## TASK DETAILS
Could you copy out the rows below, changing each "Viewport" to "Display area" and leaving everything else untouched?

## THE INPUT
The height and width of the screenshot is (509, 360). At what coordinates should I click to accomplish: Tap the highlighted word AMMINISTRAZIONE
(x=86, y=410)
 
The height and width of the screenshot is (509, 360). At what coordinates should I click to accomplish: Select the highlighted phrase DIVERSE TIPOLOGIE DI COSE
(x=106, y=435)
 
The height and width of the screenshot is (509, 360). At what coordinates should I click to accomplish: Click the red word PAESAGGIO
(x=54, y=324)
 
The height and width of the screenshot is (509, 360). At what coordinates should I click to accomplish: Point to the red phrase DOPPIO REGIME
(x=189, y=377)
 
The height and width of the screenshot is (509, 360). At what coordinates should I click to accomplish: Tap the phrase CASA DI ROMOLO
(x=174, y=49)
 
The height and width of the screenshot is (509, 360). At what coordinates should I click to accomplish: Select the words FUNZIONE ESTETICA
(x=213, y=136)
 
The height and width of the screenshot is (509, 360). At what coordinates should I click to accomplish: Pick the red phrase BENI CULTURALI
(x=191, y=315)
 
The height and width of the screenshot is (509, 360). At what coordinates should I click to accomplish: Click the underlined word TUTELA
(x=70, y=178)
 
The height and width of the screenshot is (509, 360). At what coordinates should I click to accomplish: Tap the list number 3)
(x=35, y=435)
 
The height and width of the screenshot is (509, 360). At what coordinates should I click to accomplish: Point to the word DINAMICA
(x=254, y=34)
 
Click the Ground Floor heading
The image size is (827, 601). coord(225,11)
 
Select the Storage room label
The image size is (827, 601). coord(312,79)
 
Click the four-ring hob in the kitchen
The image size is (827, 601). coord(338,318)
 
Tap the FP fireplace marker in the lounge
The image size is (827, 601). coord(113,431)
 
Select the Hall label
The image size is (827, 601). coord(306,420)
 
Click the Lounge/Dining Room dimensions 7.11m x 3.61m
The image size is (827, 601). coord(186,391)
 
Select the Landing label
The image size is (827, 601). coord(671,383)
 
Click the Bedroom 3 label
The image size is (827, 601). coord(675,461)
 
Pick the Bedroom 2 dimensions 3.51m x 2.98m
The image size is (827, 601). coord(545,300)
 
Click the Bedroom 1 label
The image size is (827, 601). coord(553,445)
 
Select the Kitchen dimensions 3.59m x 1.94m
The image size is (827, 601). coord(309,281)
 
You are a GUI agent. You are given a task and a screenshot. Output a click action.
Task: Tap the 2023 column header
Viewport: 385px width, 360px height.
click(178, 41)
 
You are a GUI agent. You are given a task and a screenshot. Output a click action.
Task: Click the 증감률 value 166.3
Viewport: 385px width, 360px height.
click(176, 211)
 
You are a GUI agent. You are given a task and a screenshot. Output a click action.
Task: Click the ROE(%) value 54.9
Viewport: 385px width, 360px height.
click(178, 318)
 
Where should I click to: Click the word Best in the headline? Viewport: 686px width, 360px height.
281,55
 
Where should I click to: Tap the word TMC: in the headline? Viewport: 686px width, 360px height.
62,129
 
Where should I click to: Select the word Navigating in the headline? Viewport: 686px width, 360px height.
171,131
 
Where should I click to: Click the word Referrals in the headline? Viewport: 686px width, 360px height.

## EXERCISE ANSWER
The height and width of the screenshot is (509, 360). At what coordinates should I click to accomplish: Tap the highlighted word AMMINISTRAZIONE
(x=86, y=410)
 
The height and width of the screenshot is (509, 360). At what coordinates should I click to accomplish: Select the highlighted phrase DIVERSE TIPOLOGIE DI COSE
(x=106, y=435)
 
The height and width of the screenshot is (509, 360). At what coordinates should I click to accomplish: Click the red word PAESAGGIO
(x=54, y=324)
 
The height and width of the screenshot is (509, 360). At what coordinates should I click to accomplish: Point to the red phrase DOPPIO REGIME
(x=189, y=377)
 
The height and width of the screenshot is (509, 360). At what coordinates should I click to accomplish: Tap the phrase CASA DI ROMOLO
(x=174, y=49)
 
The height and width of the screenshot is (509, 360). At what coordinates should I click to accomplish: Select the words FUNZIONE ESTETICA
(x=213, y=136)
 
The height and width of the screenshot is (509, 360). At what coordinates should I click to accomplish: Pick the red phrase BENI CULTURALI
(x=191, y=315)
 
The height and width of the screenshot is (509, 360). At what coordinates should I click to accomplish: Click the underlined word TUTELA
(x=70, y=178)
 
The height and width of the screenshot is (509, 360). At what coordinates should I click to accomplish: Tap the list number 3)
(x=35, y=435)
 
The height and width of the screenshot is (509, 360). At what coordinates should I click to accomplish: Point to the word DINAMICA
(x=254, y=34)
 
Click the Ground Floor heading
The image size is (827, 601). coord(225,11)
 
Select the Storage room label
The image size is (827, 601). coord(312,79)
 
Click the four-ring hob in the kitchen
The image size is (827, 601). coord(338,318)
 
Tap the FP fireplace marker in the lounge
The image size is (827, 601). coord(113,431)
 
Select the Hall label
The image size is (827, 601). coord(306,420)
 
Click the Lounge/Dining Room dimensions 7.11m x 3.61m
The image size is (827, 601). coord(186,391)
 
Select the Landing label
The image size is (827, 601). coord(671,383)
 
Click the Bedroom 3 label
The image size is (827, 601). coord(675,461)
 
Pick the Bedroom 2 dimensions 3.51m x 2.98m
The image size is (827, 601). coord(545,300)
 
Click the Bedroom 1 label
The image size is (827, 601). coord(553,445)
 
Select the Kitchen dimensions 3.59m x 1.94m
The image size is (827, 601). coord(309,281)
 
You are a GUI agent. You are given a task and a screenshot. Output a click action.
Task: Tap the 2023 column header
Display area: 385px width, 360px height.
click(178, 41)
 
You are a GUI agent. You are given a task and a screenshot. Output a click action.
Task: Click the 증감률 value 166.3
Display area: 385px width, 360px height.
click(176, 211)
 
You are a GUI agent. You are given a task and a screenshot. Output a click action.
Task: Click the ROE(%) value 54.9
Display area: 385px width, 360px height.
click(178, 318)
 
Where should I click to: Click the word Best in the headline? Display area: 686px width, 360px height.
281,55
 
Where should I click to: Tap the word TMC: in the headline? Display area: 686px width, 360px height.
62,129
 
Where should I click to: Select the word Navigating in the headline? Display area: 686px width, 360px height.
171,131
 
Where should I click to: Click the word Referrals in the headline? Display area: 686px width, 360px height.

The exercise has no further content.